Why we should never clear our DB before/after running specs.
One common “mistake” I’ve seen a couple of times is to clean the Database before/after specs are run. It seems to be a common practice with reasonable arguments. I think this is a bad idea. Here is why and what we should do instead.
Why is the DB cleared before/after the specs
When running specs that need access to a DB we might have to create a User or an Article or a Project model, then connect them in a certain way and test the business logic of our spec. After the spec is finished it is not wise to delete these objects from the DB directly in the spec. Sometimes it takes additional time, sometimes it executes additional logic. In most cases you don’t clear the DB after each and every spec.
It is a good idea to clean the db before all the specs or after all the specs if they are successful. In this way we reset the DB only once, it saves some time and is much cleaner because you can plug in this behavior if you want to.

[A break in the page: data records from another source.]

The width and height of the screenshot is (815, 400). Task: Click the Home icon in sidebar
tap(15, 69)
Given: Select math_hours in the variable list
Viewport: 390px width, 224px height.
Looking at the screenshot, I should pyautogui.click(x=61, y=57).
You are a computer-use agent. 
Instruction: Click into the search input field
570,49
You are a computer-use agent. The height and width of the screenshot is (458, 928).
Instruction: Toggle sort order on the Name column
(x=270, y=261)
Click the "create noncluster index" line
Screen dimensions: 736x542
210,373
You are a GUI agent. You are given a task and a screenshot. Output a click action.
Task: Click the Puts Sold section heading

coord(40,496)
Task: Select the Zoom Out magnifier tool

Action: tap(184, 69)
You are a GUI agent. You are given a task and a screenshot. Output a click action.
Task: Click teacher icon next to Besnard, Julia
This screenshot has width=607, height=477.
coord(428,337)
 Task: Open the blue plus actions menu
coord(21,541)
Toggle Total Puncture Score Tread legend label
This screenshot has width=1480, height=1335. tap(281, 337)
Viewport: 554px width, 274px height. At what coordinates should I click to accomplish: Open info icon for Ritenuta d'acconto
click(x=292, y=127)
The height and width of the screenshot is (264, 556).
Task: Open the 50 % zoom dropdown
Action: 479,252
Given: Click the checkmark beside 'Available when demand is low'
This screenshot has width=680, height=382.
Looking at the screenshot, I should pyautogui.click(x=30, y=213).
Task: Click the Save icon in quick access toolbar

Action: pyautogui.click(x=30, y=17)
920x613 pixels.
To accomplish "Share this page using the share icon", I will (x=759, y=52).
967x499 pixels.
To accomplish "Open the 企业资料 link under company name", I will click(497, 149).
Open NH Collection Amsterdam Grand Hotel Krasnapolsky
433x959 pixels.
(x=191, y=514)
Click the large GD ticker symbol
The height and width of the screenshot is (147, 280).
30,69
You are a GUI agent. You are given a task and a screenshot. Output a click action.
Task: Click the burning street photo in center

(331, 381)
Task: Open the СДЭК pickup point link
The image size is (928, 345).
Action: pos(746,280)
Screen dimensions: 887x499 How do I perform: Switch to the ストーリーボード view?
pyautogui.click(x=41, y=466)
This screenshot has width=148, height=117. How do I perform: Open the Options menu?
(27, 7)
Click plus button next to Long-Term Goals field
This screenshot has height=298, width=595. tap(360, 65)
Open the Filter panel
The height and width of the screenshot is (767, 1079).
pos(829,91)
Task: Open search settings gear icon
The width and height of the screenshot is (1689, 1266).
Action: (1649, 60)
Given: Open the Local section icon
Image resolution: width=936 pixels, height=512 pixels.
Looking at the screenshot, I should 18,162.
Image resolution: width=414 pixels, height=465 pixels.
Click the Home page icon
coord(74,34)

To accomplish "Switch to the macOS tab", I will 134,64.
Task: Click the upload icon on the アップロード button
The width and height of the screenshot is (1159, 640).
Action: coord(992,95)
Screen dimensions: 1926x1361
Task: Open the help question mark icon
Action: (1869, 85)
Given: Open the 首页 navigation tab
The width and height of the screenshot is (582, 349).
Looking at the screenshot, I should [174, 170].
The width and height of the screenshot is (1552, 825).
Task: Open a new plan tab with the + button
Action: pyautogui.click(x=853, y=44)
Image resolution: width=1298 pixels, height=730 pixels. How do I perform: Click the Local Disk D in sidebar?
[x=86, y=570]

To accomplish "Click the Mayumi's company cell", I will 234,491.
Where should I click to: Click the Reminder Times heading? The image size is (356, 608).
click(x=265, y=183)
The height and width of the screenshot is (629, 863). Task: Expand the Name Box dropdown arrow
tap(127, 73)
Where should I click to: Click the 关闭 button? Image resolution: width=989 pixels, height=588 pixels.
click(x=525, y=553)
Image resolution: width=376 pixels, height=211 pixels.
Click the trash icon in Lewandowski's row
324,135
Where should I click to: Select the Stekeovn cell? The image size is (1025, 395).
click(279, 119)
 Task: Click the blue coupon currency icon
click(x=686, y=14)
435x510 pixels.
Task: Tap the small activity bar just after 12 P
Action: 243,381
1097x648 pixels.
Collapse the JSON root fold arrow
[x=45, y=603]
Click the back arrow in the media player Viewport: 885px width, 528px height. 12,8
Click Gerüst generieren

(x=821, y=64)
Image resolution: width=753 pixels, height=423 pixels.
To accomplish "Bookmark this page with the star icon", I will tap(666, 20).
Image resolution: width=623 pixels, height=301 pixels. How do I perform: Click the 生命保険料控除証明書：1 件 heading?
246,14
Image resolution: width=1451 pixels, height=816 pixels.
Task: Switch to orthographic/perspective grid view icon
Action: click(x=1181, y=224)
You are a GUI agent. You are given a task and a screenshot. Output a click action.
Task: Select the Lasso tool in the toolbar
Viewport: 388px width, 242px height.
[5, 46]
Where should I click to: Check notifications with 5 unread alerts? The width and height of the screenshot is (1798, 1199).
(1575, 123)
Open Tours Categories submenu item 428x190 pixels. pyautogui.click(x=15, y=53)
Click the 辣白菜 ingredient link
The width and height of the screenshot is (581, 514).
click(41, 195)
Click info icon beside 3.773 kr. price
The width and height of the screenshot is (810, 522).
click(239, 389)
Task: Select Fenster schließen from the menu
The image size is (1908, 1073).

Why the DB should not be cleared before/after the specs
The simple answer is that our code will never, absolutely never work on a clean db in a production. If we have a test procedure that runs the specs against a clean and empty db they might pass when the db is clean. But what use do we have from code that could work in a clean environment, but could not work in a real production environment. The answer is – non.
We don’t clean our db before/after each spec. In this way we’ve been able to track some really nasty bugs. Like slow queries that are slow only when you have too many users. Other cases involve special relations that are built in time. Like users that are part of an organization and the organization was once having one check for uniqueness of the user and now it has another check. Because the db is not cleared every time we make sure that it is properly migrated with all the needed migrations.
We found out that a 7 years out test db that is not cleared is closer to a 7 years old production db.
The test db is not the production db
The test db is not the production db. It might have the same scheme, that is for sure, but the amount of data in them and the complexity of this data is different. What we need is code that could run on a production db. There is no use of any code that could run only in test environment.
So here is what we do:
We export the production db, we change some data like user emails, names and any other sensitive data and we import it as a test db. We run the specs on this db.
In this way we make sure that the code could actually run on a real db before deploying it.